A replication example

The R vardpoor package (Breidaks, Liberts, and Ivanova 2016Breidaks, Juris, Martins Liberts, and Santa Ivanova. 2016. “Vardpoor: Estimation of Indicators on Social Exclusion and Poverty and Its Linearization, Variance Estimation.” Riga, Latvia: CSB.), created by researchers at the Central Statistical Bureau of Latvia, includes a qsr coefficient calculation using the ultimate cluster method. The example below reproduces those statistics.

Load and prepare the same data set:

# load the convey package
library(convey)

# load the survey library
library(survey)

# load the vardpoor library
library(vardpoor)

# load the synthetic european union statistics on income & living conditions
data(eusilc)

# make all column names lowercase
names( eusilc ) <- tolower( names( eusilc ) )

# add a column with the row number
dati <- data.table(IDd = 1 : nrow(eusilc), eusilc)

# calculate the qsr coefficient
# using the R vardpoor library
varpoord_qsr_calculation <-
    varpoord(
    
        # analysis variable
        Y = "eqincome", 
        
        # weights variable
        w_final = "rb050",
        
        # row number variable
        ID_level1 = "IDd",
        
        # row number variable
        ID_level2 = "IDd",
        
        # strata variable
        H = "db040", 
        
        N_h = NULL ,
        
        # clustering variable
        PSU = "rb030", 
        
        # data.table
        dataset = dati, 
        
        # qsr coefficient function
        type = "linqsr",
      
      # poverty threshold range
      order_quant = 50L ,
      
      # get linearized variable
      outp_lin = TRUE
        
    )



# construct a survey.design
# using our recommended setup
des_eusilc <- 
    svydesign( 
        ids = ~ rb030 , 
        strata = ~ db040 ,  
        weights = ~ rb050 , 
        data = eusilc
    )

# immediately run the convey_prep function on it
des_eusilc <- convey_prep( des_eusilc )

# coefficients do match
varpoord_qsr_calculation$all_result$value
## [1] 3.970004
coef( svyqsr( ~ eqincome , des_eusilc ) )
## eqincome 
## 3.970004
# linearized variables do match
# vardpoor
lin_qsr_varpoord<- varpoord_qsr_calculation$lin_out$lin_qsr
# convey 
lin_qsr_convey <- attr(svyqsr( ~ eqincome , des_eusilc ),"lin")

# check equality
all.equal(lin_qsr_varpoord, lin_qsr_convey )
## [1] TRUE
# variances do not match exactly
attr( svyqsr( ~ eqincome , des_eusilc ) , 'var' )
##             eqincome
## eqincome 0.001810537
varpoord_qsr_calculation$all_result$var
## [1] 0.001807323
# standard errors do not match exactly
varpoord_qsr_calculation$all_result$se
## [1] 0.04251263
SE( svyqsr( ~ eqincome , des_eusilc ) )
##            eqincome
## eqincome 0.04255041

The variance estimate is computed by using the approximation defined in (1.1), where the linearized variable \(z\) is defined by (1.2).
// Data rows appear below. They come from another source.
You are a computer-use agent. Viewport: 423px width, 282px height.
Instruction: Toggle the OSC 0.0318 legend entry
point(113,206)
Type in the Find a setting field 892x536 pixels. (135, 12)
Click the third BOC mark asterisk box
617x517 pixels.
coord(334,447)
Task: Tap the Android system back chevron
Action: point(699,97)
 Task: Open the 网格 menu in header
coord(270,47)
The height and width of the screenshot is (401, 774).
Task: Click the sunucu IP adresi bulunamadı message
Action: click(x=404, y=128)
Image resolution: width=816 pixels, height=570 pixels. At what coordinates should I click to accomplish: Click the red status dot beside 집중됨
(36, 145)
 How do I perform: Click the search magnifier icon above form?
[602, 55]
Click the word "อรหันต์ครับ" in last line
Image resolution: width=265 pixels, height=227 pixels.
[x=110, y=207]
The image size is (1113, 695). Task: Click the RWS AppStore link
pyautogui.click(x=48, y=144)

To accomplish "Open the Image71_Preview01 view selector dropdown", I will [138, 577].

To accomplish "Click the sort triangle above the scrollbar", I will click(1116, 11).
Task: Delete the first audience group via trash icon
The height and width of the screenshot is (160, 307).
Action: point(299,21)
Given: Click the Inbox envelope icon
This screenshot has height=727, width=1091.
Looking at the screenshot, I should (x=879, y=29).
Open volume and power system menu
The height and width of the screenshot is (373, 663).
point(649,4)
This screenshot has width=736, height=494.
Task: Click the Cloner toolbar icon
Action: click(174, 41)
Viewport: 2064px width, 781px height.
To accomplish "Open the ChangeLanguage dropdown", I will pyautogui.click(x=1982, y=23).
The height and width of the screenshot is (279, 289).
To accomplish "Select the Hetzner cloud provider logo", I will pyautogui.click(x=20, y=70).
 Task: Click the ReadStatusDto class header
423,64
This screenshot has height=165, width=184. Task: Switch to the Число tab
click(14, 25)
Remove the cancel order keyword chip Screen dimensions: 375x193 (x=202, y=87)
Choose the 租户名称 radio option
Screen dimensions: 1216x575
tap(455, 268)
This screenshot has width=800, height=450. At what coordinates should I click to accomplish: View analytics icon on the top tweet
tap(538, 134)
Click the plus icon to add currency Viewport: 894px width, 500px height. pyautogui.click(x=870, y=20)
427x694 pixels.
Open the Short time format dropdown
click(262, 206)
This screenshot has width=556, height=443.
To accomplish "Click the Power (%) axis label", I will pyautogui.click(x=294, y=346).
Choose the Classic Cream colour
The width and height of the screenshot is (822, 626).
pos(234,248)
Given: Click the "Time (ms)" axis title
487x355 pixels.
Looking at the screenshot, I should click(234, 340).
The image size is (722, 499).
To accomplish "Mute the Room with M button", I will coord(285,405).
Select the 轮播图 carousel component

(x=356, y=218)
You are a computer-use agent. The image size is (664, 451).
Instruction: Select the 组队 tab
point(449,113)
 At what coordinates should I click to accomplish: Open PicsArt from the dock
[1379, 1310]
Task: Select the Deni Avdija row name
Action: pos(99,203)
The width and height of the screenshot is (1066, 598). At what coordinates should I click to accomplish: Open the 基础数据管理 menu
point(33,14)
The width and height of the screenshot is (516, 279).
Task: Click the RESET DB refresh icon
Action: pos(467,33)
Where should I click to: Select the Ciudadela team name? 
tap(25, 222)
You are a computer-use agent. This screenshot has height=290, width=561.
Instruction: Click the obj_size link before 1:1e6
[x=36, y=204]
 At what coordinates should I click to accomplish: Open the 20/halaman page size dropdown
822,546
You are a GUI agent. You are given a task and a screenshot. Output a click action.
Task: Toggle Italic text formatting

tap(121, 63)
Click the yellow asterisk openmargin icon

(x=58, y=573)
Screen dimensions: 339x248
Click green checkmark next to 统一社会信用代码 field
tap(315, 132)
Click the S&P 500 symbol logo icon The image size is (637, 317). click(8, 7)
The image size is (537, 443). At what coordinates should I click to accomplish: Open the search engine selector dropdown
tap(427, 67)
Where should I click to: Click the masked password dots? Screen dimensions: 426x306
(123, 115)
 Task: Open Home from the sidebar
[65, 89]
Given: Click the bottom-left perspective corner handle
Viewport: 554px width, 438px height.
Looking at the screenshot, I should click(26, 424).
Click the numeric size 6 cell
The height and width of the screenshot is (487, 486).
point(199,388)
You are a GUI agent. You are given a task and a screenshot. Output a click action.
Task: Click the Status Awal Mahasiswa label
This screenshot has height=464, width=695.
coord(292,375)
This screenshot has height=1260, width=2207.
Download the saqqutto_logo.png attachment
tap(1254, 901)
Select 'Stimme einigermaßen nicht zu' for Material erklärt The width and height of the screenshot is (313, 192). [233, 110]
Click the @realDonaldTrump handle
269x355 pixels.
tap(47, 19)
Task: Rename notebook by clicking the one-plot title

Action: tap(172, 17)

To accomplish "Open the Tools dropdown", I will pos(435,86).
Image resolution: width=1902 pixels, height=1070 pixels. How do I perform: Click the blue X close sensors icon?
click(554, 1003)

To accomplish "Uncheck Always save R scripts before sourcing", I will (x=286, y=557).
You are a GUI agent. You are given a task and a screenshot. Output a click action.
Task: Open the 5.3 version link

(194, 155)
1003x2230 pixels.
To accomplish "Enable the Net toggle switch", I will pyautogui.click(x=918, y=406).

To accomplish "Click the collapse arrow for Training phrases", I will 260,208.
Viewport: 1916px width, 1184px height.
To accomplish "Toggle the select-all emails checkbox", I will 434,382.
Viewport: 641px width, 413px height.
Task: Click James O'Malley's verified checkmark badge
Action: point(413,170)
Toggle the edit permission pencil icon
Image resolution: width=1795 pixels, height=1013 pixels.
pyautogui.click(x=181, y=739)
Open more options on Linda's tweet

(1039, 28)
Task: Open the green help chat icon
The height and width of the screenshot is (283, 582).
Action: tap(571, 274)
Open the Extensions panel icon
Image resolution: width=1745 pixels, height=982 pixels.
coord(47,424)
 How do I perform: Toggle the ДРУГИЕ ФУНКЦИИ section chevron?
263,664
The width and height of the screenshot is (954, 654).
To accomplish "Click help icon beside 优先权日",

The functions convey::svygpg and vardpoor::lingpg produce the same linearized variable \(z\).

However, the measures of uncertainty do not line up, because library(vardpoor) defaults to an ultimate cluster method that can be replicated with an alternative setup of the survey.design object.

# within each strata, sum up the weights
cluster_sums <- aggregate( eusilc$rb050 , list( eusilc$db040 ) , sum )

# name the within-strata sums of weights the `cluster_sum`
names( cluster_sums ) <- c( "db040" , "cluster_sum" )

# merge this column back onto the data.frame
eusilc <- merge( eusilc , cluster_sums )

# construct a survey.design
# with the fpc using the cluster sum
des_eusilc_ultimate_cluster <- 
    svydesign( 
        ids = ~ rb030 , 
        strata = ~ db040 ,  
        weights = ~ rb050 , 
        data = eusilc , 
        fpc = ~ cluster_sum 
    )

# again, immediately run the convey_prep function on the `survey.design`
des_eusilc_ultimate_cluster <- convey_prep( des_eusilc_ultimate_cluster )

# matches
attr( svyqsr( ~ eqincome , des_eusilc_ultimate_cluster ) , 'var' )
##             eqincome
## eqincome 0.001807323
varpoord_qsr_calculation$all_result$var
## [1] 0.001807323
# matches
varpoord_qsr_calculation$all_result$se
## [1] 0.04251263
SE( svyqsr( ~ eqincome , des_eusilc_ultimate_cluster ) )
##            eqincome
## eqincome 0.04251263

For additional usage examples of svyqsr, type ?convey::svyqsr in the R console.